With polls opening on Election Day at 7 a.m., Democrats and Republicans have spent the past several days dueling over allegations of voter intimidation in heavily minority precincts in Harris and Travis counties.
The Travis County Republican Party charged that Travis County sent out an urgent call for staffers last weekend because of a shortage because they hadn’t contacted potential Republican poll-workers. Travis County Democrats retaliated, charging that Travis County Republicans had dispatched poll workers to predominately minority precincts to intimidate.

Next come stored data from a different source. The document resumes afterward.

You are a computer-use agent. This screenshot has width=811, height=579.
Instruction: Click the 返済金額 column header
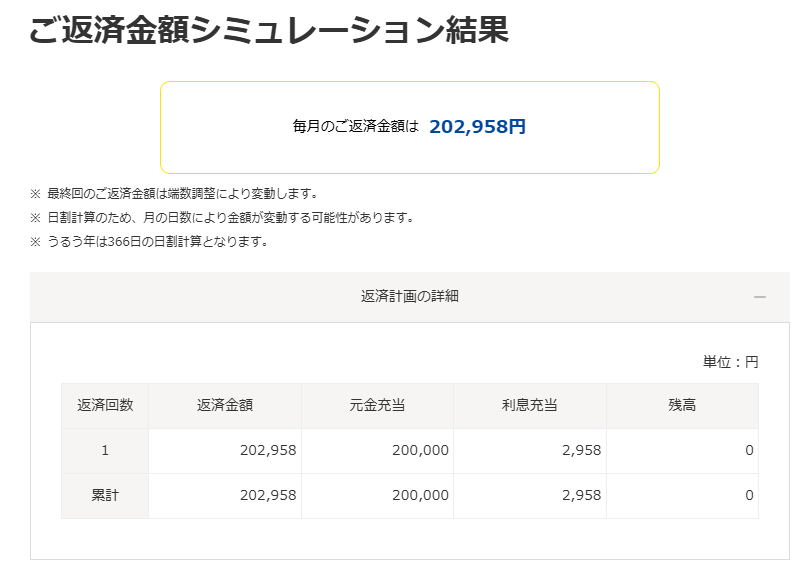click(225, 405)
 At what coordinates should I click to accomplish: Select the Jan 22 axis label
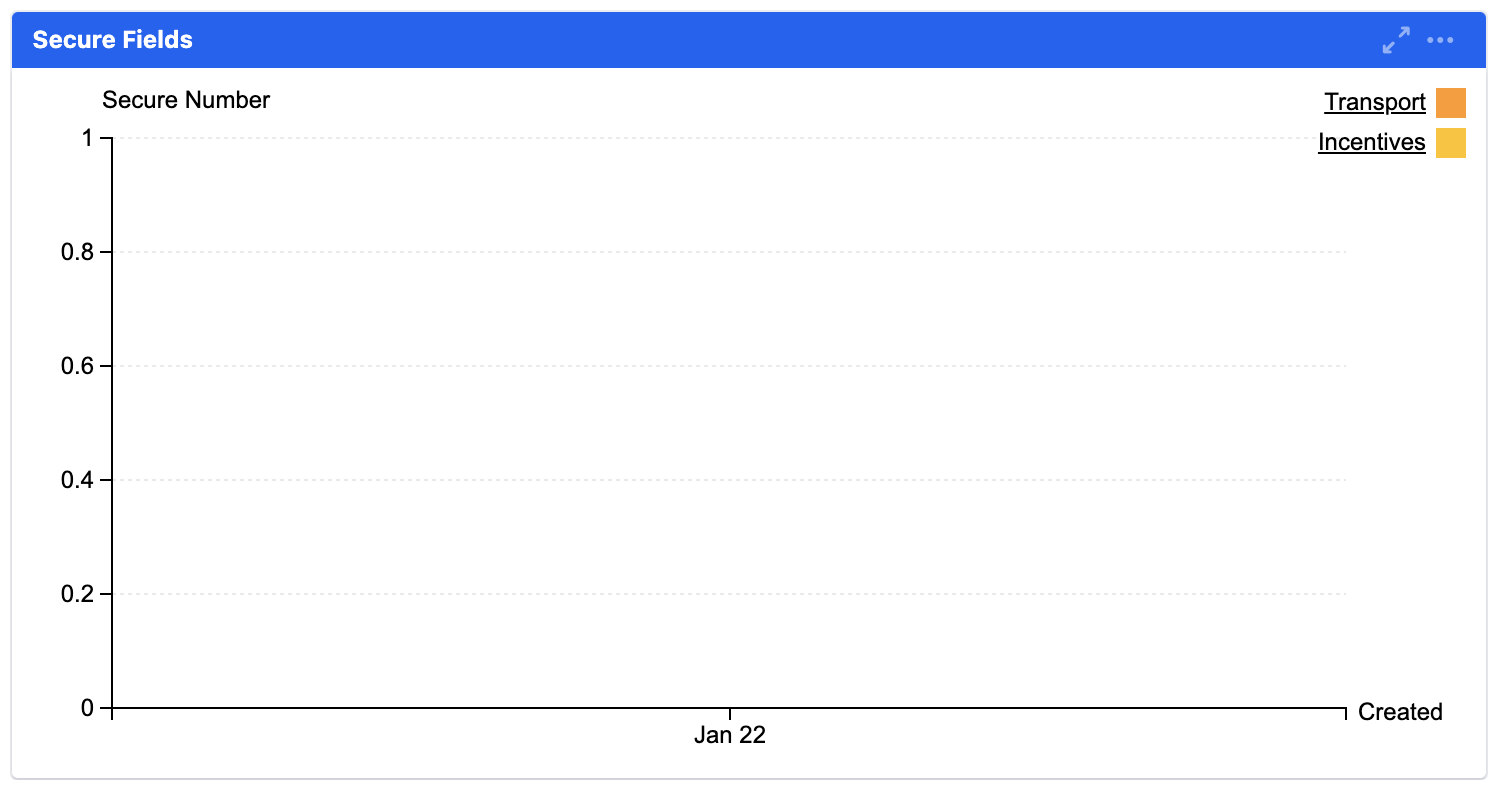pyautogui.click(x=729, y=735)
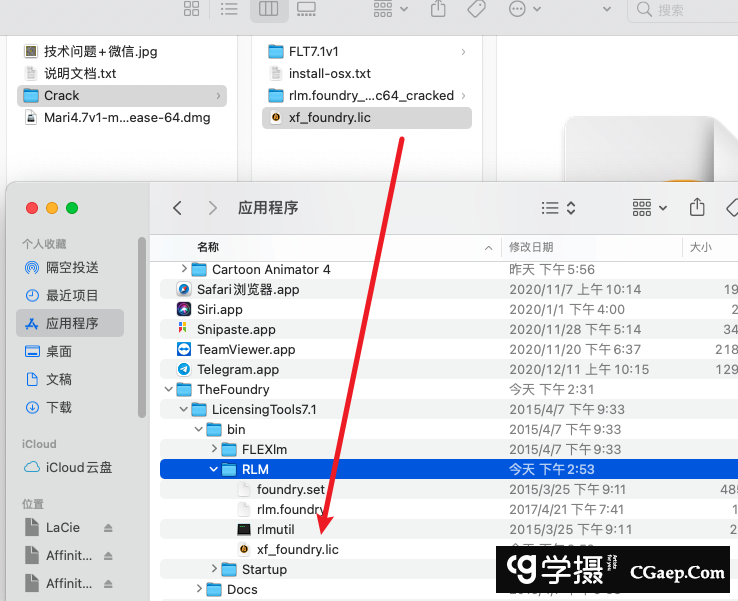Viewport: 738px width, 601px height.
Task: Click the TeamViewer.app icon
Action: point(184,350)
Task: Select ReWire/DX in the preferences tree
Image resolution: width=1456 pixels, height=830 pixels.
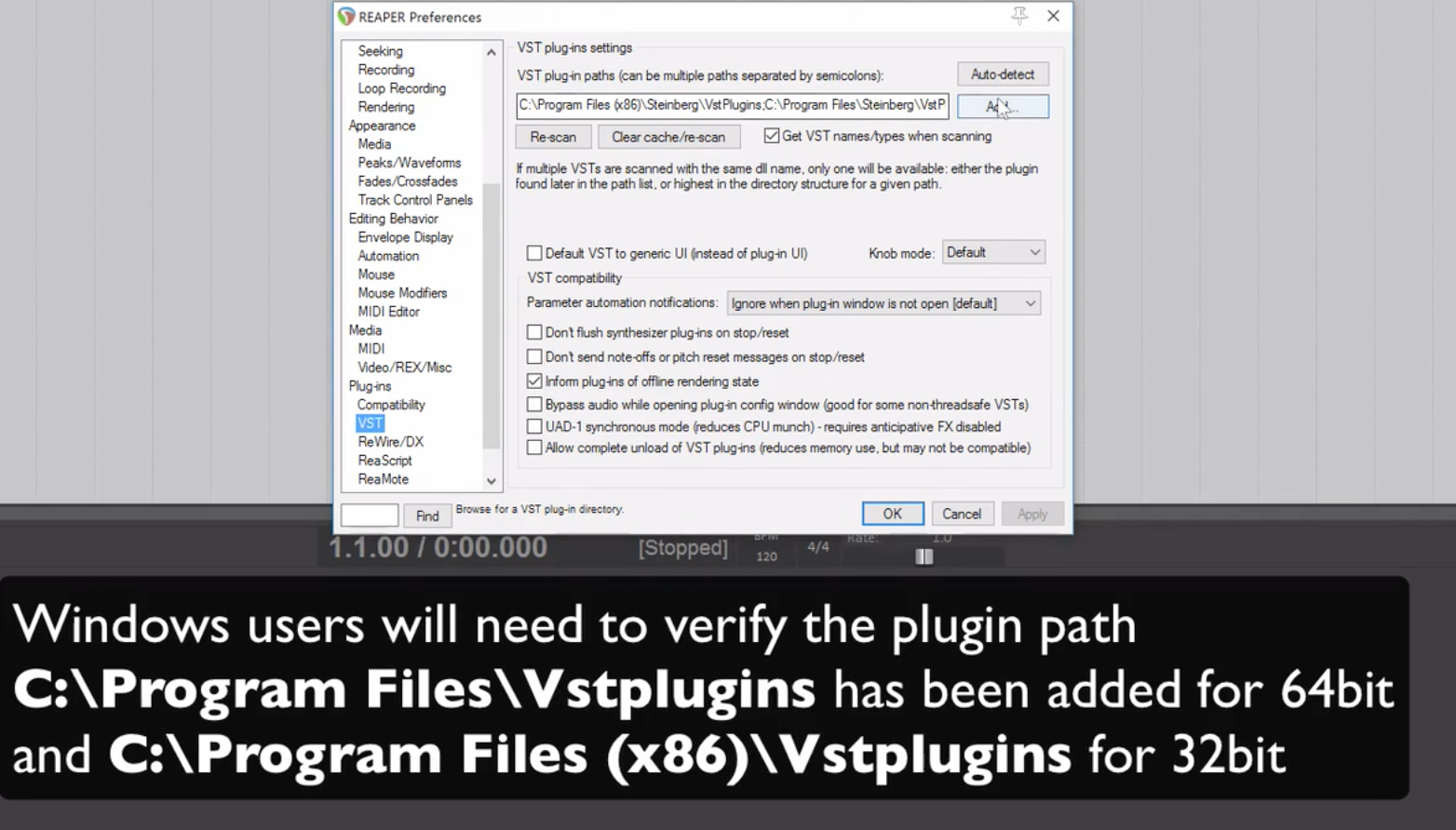Action: tap(390, 442)
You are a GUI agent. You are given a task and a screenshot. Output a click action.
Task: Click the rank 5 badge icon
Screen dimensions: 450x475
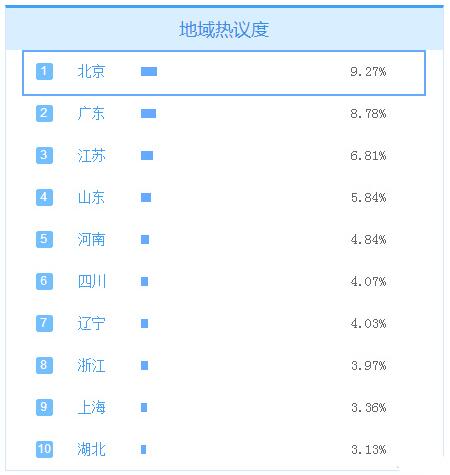44,239
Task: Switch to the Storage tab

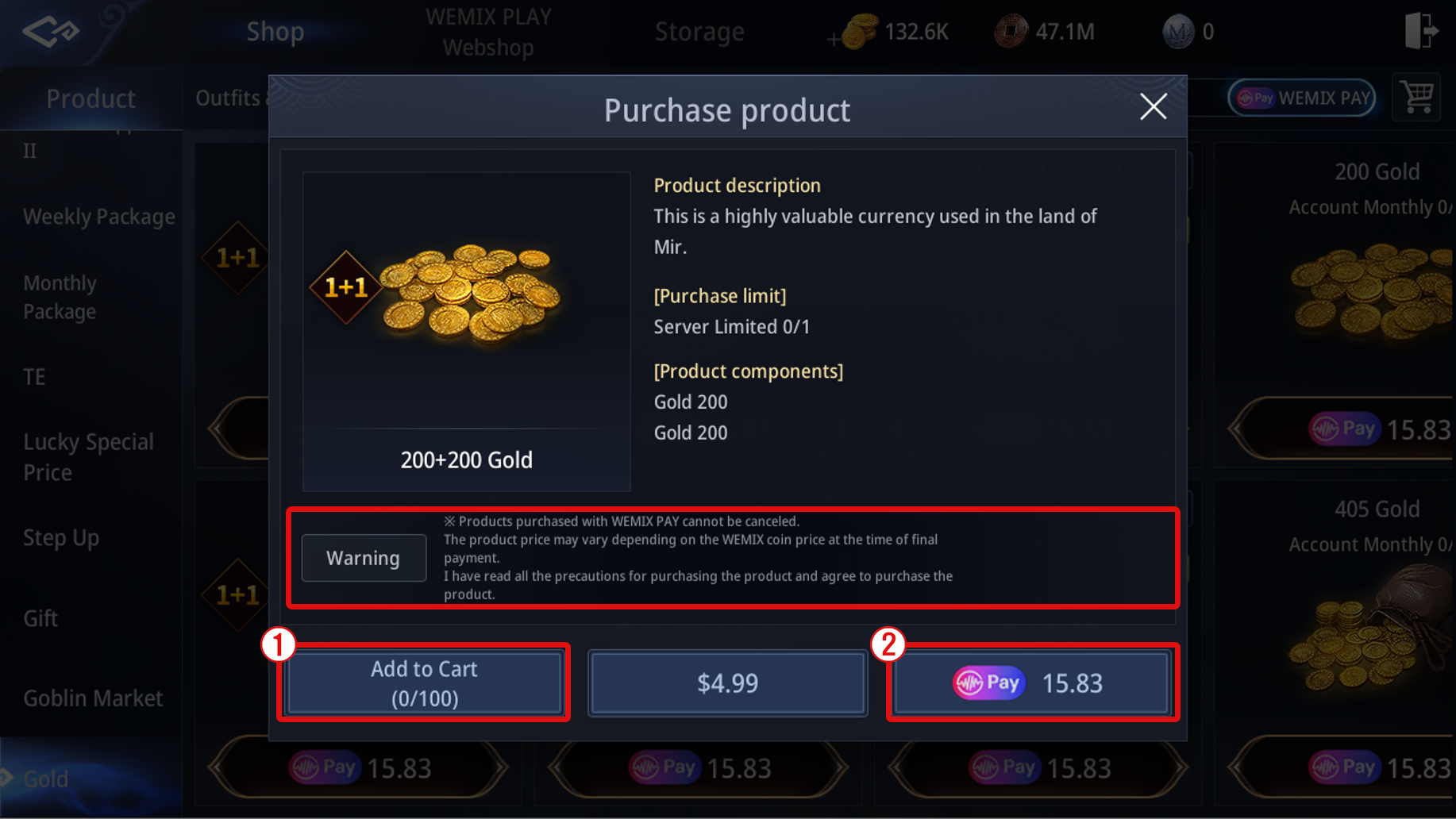Action: tap(699, 32)
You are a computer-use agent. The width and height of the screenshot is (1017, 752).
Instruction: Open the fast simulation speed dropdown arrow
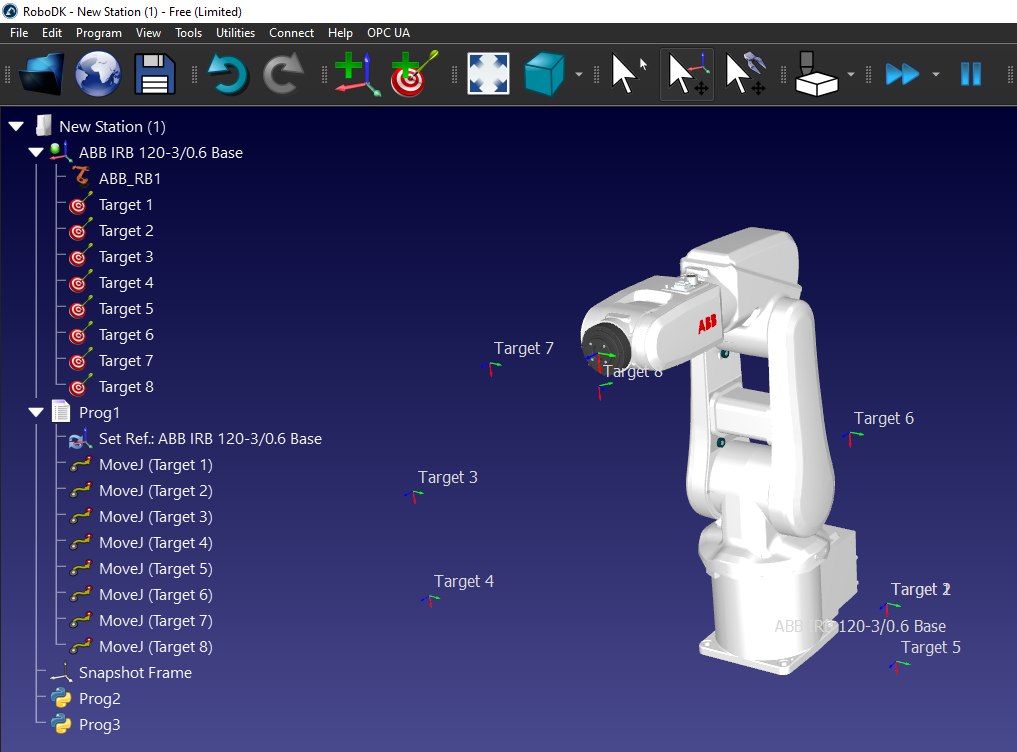tap(936, 75)
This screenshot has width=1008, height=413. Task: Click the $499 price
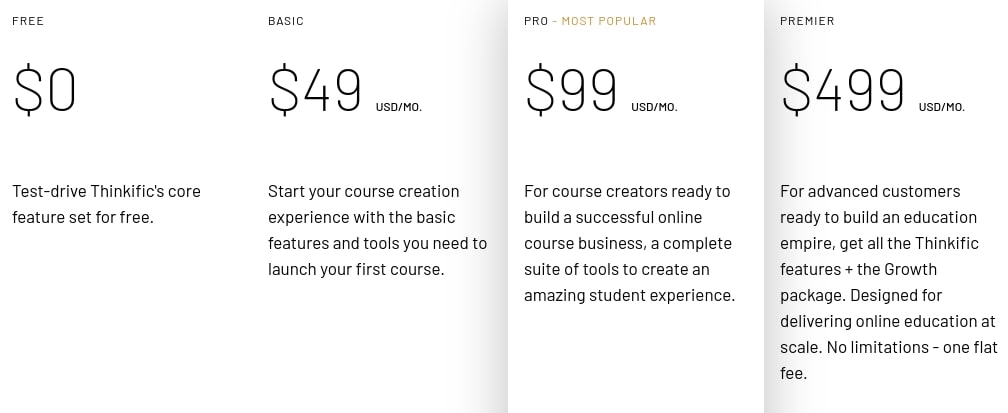tap(843, 90)
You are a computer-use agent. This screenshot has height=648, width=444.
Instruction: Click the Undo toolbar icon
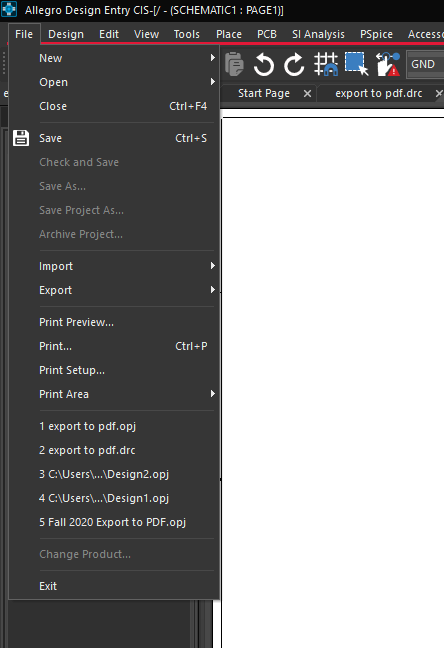click(263, 64)
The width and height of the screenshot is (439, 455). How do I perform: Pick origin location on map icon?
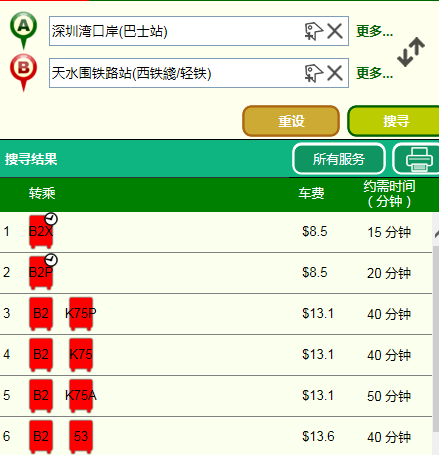click(314, 31)
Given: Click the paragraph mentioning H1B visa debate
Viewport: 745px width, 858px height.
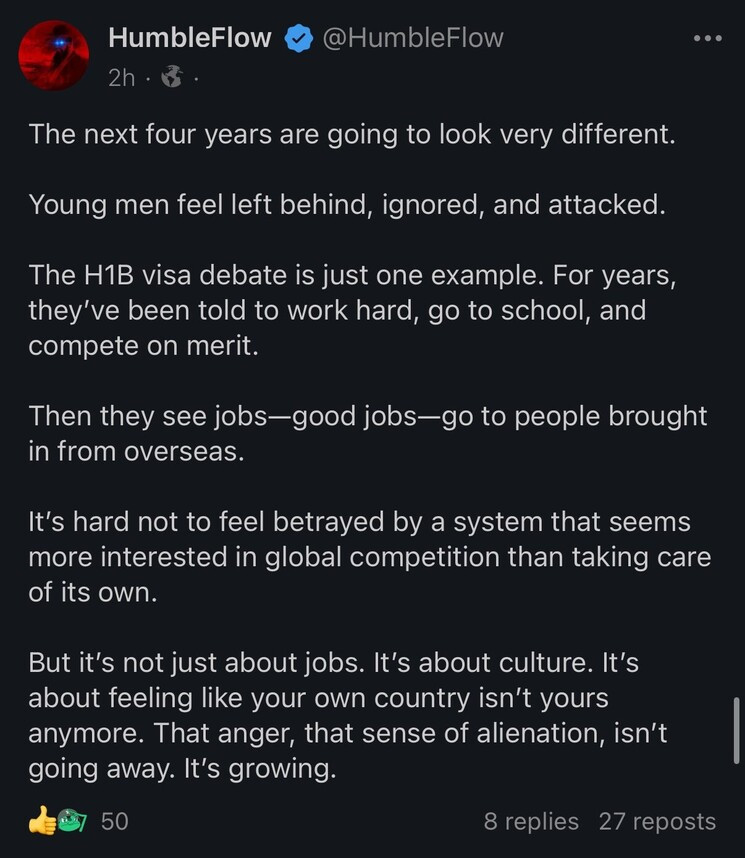Looking at the screenshot, I should tap(353, 310).
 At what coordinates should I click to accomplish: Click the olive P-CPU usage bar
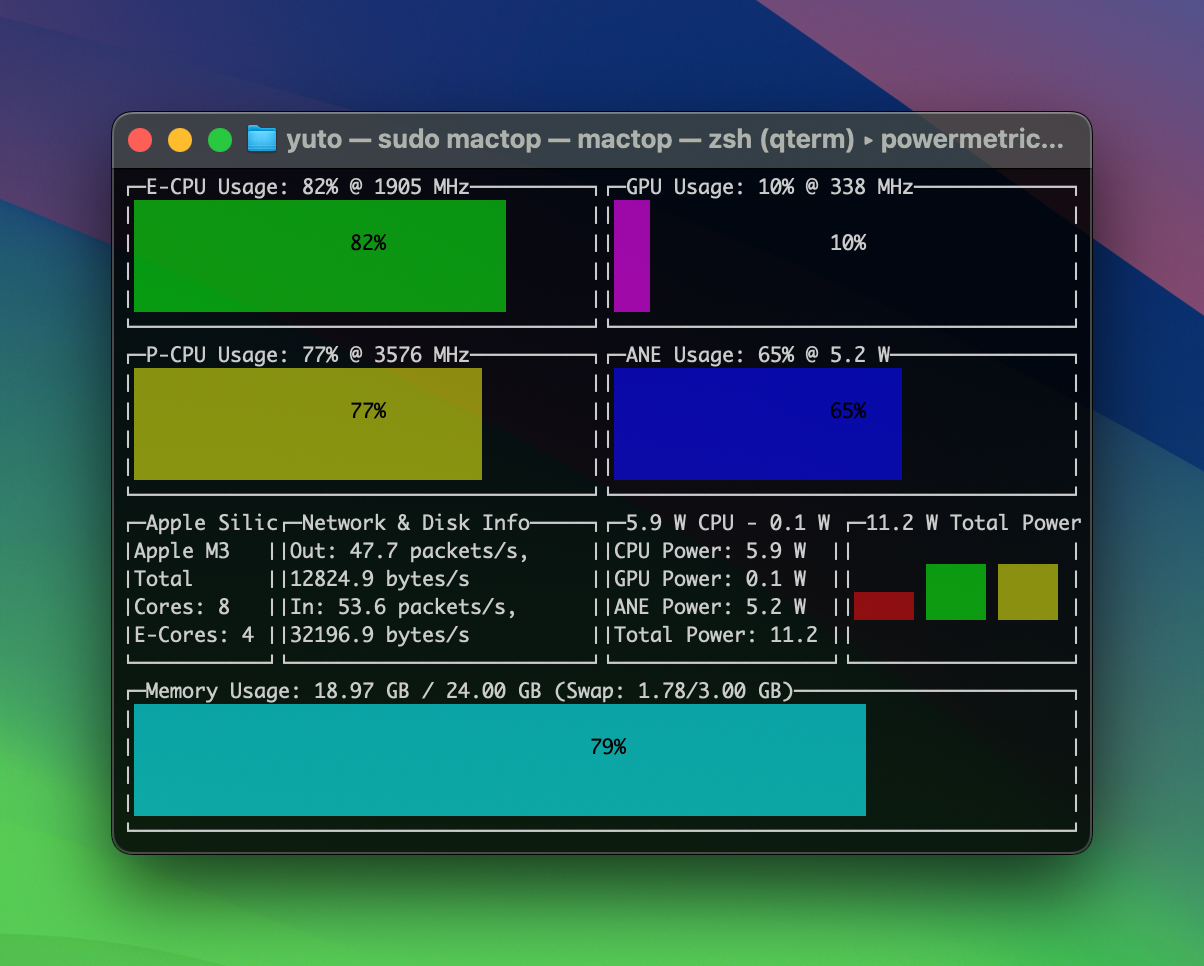pos(307,424)
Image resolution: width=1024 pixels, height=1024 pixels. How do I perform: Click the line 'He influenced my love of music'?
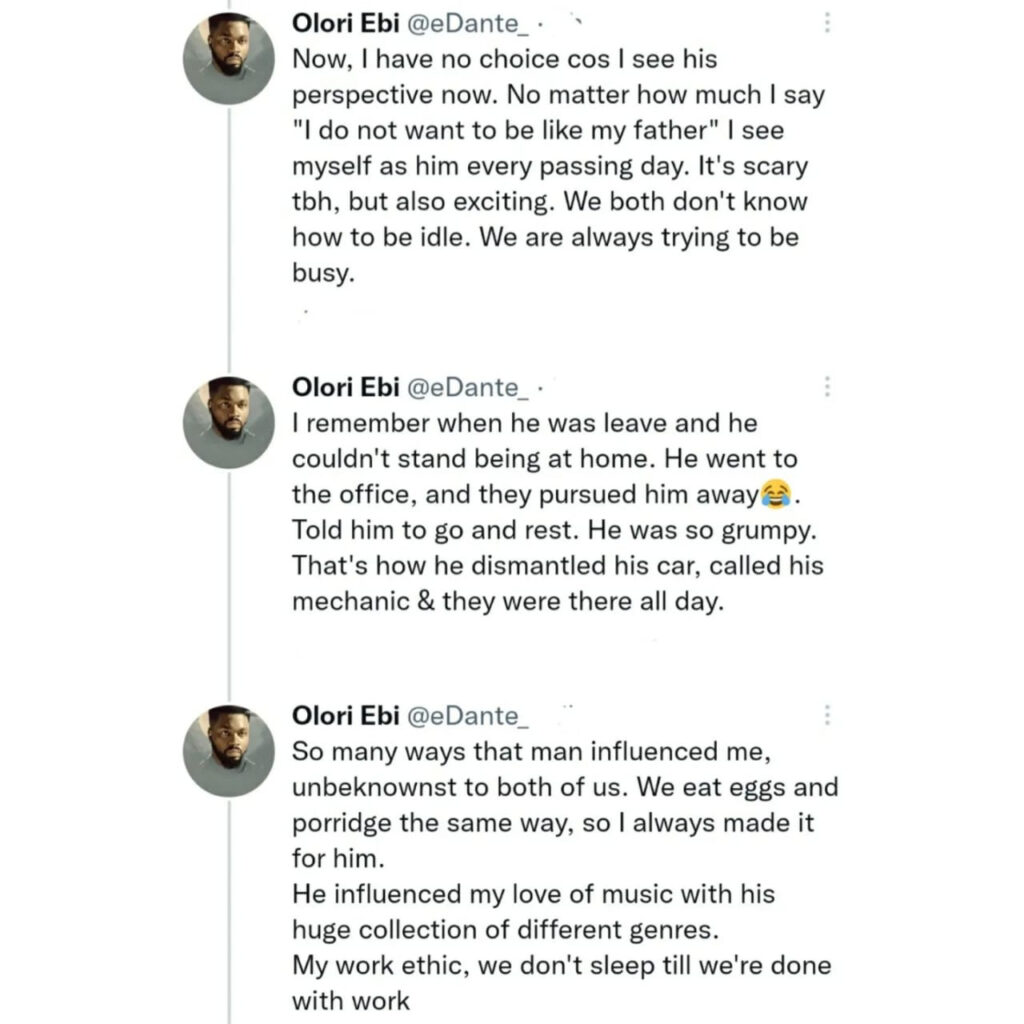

“The Travis County Republican Party held a training [session] where they told people to go to precincts that are in East and Southeast Travis County,” said Andy Brown, chairman of the Travis County Democratic Party. “We are asking them why they are only sending people to the high-minority precincts. It appears they’re only targeting those precincts.”
Brown said that during the Republican training, one of the GOP volunteers asked jokingly if he could wear camouflage and bring a baseball bat to the poll he was watching. Travis County Republican Party chairwoman Rosemary Edwards told the volunteer that he could not bring those items.
“If that is the mentality of the volunteers that are going to be watching the poll, they should pull the program down,” Brown said.
The Travis County Republican Party is sending poll watchers to minority-dominated precincts in Travis County because of voting irregularities during the past few elections, said David Nalle, spokesman for the party. He said many of the complaints were because non-English speakers had trouble casting ballots.
“It’s not widespread,” Nalle said. “Travis County doesn’t have a lot of problems. Our elections are pretty well-run.”
In Harris County, Democrats charge that Republicans are using predominately white poll watchers trained by King Street Patriots, a tea party group, to intimidate minority voters in heavily Democratic precincts.
“The Department of Justice has been called in, and they will be monitoring polling locations on Election Day,” said Anthony Gutierrez, deputy executive director of the Texas Democratic Party. “All of the people who are familiar with this would testify that this is far beyond anything we’ve ever seen before.”
Gutierrez said the poll workers trained by the King Street Patriots had been overstepping their bounds, talking to voters and peering over voters’ shoulders as they cast votes.
Republicans counter that Democratic poll workers have been roughing up King Street Patriot poll watchers.
“There is no factual basis for the complaint. Poll watchers just observe,” said Kelly Shackelford, president and CEO of the Liberty Institute, which provides legal representation for the Patriots.